“Well, I would appreciate that. I don’t need my PTSD to get riled up.” She smiled.
“You know the romance novel I get. What about the other things? The self-help books.”
She wrinkled her nose. “I just needed to learn something. I mean it. Really. I felt like it was helpful to know what a lot of different people thought about success. Because... because I didn’t really believe everything my dad said. Because I didn’t really think he was the authority. The be-all and end-all about it. And I guess the thing is I just needed a way to learn.”
“And when you go to college, what do you think you’ll go for?”
“Business,” she said without hesitation. “I don’t think I’m cut out to be an employee. I would definitely like to start my own business. Maybe I’ll start my own brewery. Or my own brewery and restaurant. I don’t know. I’m not afraid to work hard. It’s just... figuring everything out.

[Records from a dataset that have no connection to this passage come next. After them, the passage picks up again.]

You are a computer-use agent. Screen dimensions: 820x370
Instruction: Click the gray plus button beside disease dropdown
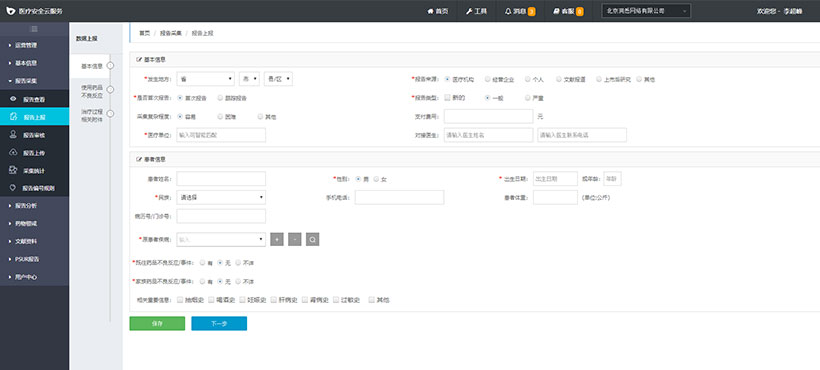pyautogui.click(x=277, y=239)
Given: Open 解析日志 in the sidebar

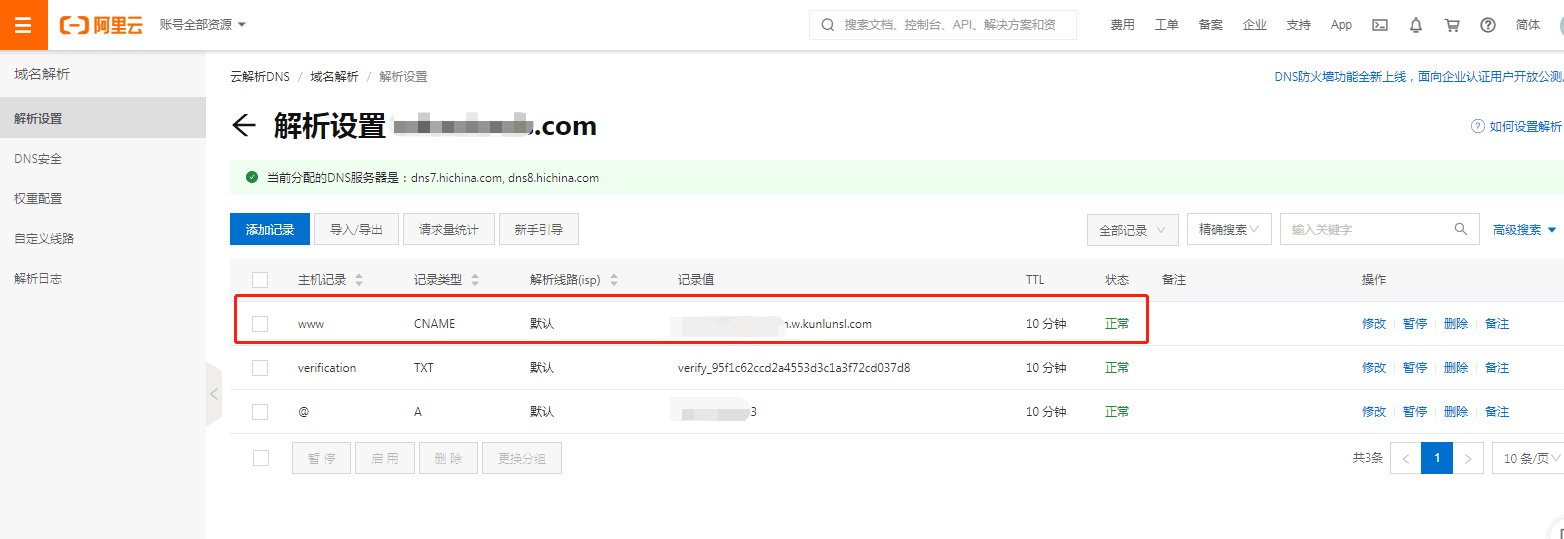Looking at the screenshot, I should (38, 279).
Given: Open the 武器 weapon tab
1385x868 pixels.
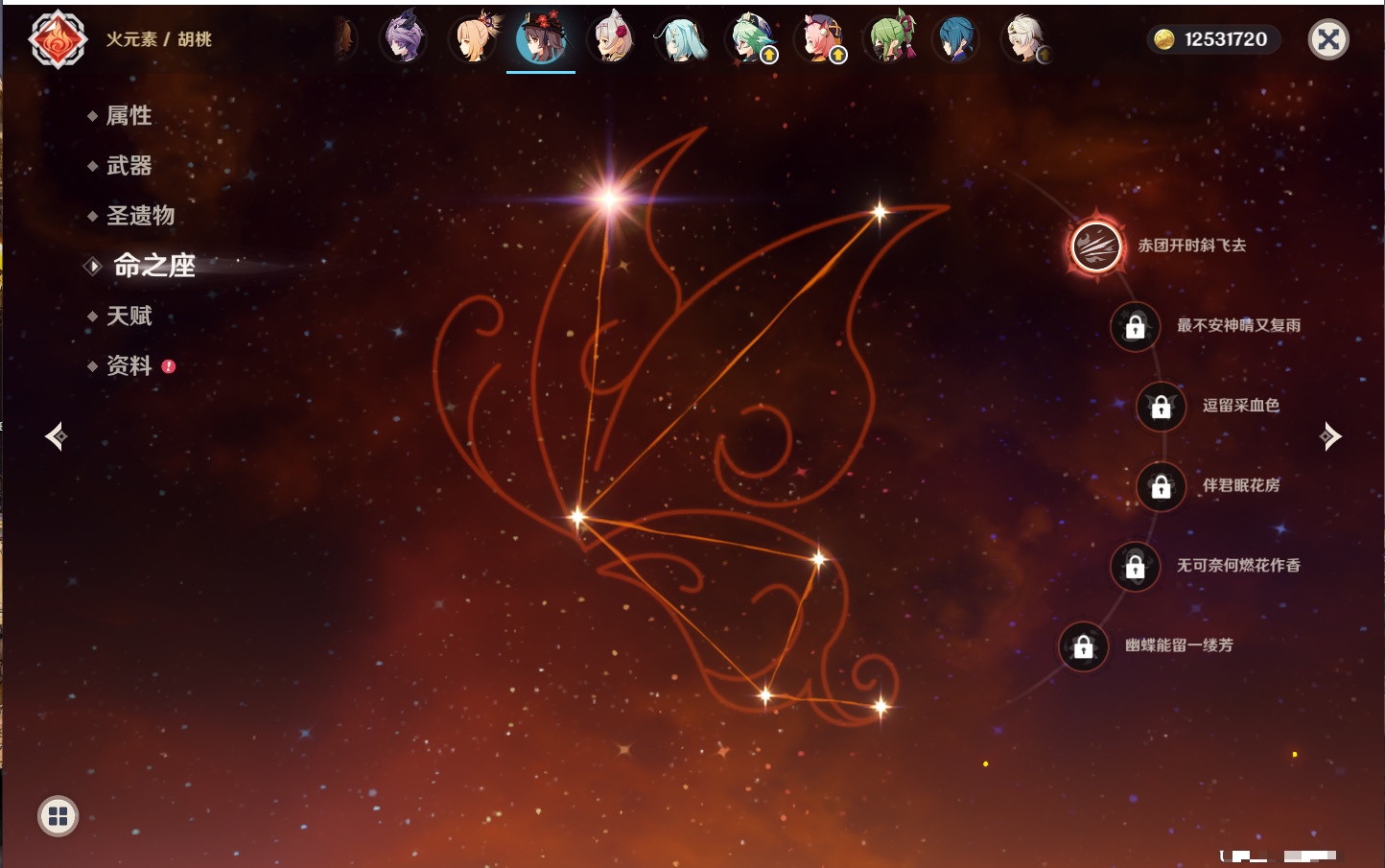Looking at the screenshot, I should pyautogui.click(x=129, y=166).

What I’d like is to be able to do the kind of thing that you’ve done here. You helped me. And it’s that kind of expansive thinking, the ability to be able to care enough to help other people... I want that. I genuinely do.”
“If you want to,” he said, “I believe that you will.”
“Really?”
“Yeah. Really. Because you’ve done more with the last couple of months than a lot of people managed to do in years.”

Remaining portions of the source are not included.